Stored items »
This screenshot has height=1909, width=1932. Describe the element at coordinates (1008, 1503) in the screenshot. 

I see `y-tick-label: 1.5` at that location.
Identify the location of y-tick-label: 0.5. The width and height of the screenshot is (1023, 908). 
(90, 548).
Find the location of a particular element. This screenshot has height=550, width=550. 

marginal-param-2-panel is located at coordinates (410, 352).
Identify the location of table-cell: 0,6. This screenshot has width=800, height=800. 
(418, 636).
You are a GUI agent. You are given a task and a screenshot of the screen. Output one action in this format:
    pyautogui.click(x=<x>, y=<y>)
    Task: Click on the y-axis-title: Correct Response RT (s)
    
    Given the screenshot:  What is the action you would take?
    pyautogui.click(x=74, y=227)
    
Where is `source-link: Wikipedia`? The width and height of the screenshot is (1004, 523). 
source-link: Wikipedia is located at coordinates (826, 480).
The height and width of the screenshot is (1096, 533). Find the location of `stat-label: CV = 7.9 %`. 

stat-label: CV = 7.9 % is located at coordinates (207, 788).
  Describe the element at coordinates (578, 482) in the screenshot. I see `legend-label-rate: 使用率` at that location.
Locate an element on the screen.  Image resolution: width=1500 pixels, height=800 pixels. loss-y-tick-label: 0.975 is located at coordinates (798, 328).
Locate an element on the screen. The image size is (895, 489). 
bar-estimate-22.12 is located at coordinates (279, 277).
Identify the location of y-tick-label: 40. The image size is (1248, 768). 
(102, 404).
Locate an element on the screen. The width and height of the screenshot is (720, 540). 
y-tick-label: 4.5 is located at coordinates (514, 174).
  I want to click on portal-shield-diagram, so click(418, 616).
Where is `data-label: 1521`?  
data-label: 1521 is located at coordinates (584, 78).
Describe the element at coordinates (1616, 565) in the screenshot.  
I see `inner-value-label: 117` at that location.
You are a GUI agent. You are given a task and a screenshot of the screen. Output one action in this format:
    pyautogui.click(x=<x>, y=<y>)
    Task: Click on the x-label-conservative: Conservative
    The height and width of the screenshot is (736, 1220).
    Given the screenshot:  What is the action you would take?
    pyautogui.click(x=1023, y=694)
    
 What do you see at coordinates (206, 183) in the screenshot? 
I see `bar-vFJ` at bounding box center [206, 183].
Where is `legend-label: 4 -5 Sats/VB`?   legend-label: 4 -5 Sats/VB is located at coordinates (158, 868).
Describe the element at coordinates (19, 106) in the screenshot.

ACTIVITY » Edit the items above so that every instance of "Locate an element" becomes "Find an element", and leave all other text unchanged.

RESULT »
This screenshot has height=1909, width=1932. Describe the element at coordinates (1008, 1503) in the screenshot. 

I see `y-tick-label: 1.5` at that location.
Identify the location of y-tick-label: 0.5. The width and height of the screenshot is (1023, 908). 
(90, 548).
Find the location of a particular element. This screenshot has height=550, width=550. 

marginal-param-2-panel is located at coordinates (410, 352).
Identify the location of table-cell: 0,6. This screenshot has width=800, height=800. 
(418, 636).
You are a GUI agent. You are given a task and a screenshot of the screen. Output one action in this format:
    pyautogui.click(x=<x>, y=<y>)
    Task: Click on the y-axis-title: Correct Response RT (s)
    
    Given the screenshot:  What is the action you would take?
    pyautogui.click(x=74, y=227)
    
Where is `source-link: Wikipedia`? The width and height of the screenshot is (1004, 523). 
source-link: Wikipedia is located at coordinates (826, 480).
The height and width of the screenshot is (1096, 533). Find the location of `stat-label: CV = 7.9 %`. 

stat-label: CV = 7.9 % is located at coordinates (207, 788).
  Describe the element at coordinates (578, 482) in the screenshot. I see `legend-label-rate: 使用率` at that location.
Find an element on the screen.  Image resolution: width=1500 pixels, height=800 pixels. loss-y-tick-label: 0.975 is located at coordinates (798, 328).
Find an element on the screen. The image size is (895, 489). 
bar-estimate-22.12 is located at coordinates (279, 277).
Identify the location of y-tick-label: 40. The image size is (1248, 768). 
(102, 404).
Find an element on the screen. The width and height of the screenshot is (720, 540). 
y-tick-label: 4.5 is located at coordinates (514, 174).
  I want to click on portal-shield-diagram, so click(418, 616).
Where is `data-label: 1521`?  
data-label: 1521 is located at coordinates (584, 78).
Describe the element at coordinates (1616, 565) in the screenshot.  
I see `inner-value-label: 117` at that location.
You are a GUI agent. You are given a task and a screenshot of the screen. Output one action in this format:
    pyautogui.click(x=<x>, y=<y>)
    Task: Click on the x-label-conservative: Conservative
    The height and width of the screenshot is (736, 1220).
    Given the screenshot:  What is the action you would take?
    pyautogui.click(x=1023, y=694)
    
 What do you see at coordinates (206, 183) in the screenshot? 
I see `bar-vFJ` at bounding box center [206, 183].
Where is `legend-label: 4 -5 Sats/VB`?   legend-label: 4 -5 Sats/VB is located at coordinates (158, 868).
Describe the element at coordinates (19, 106) in the screenshot.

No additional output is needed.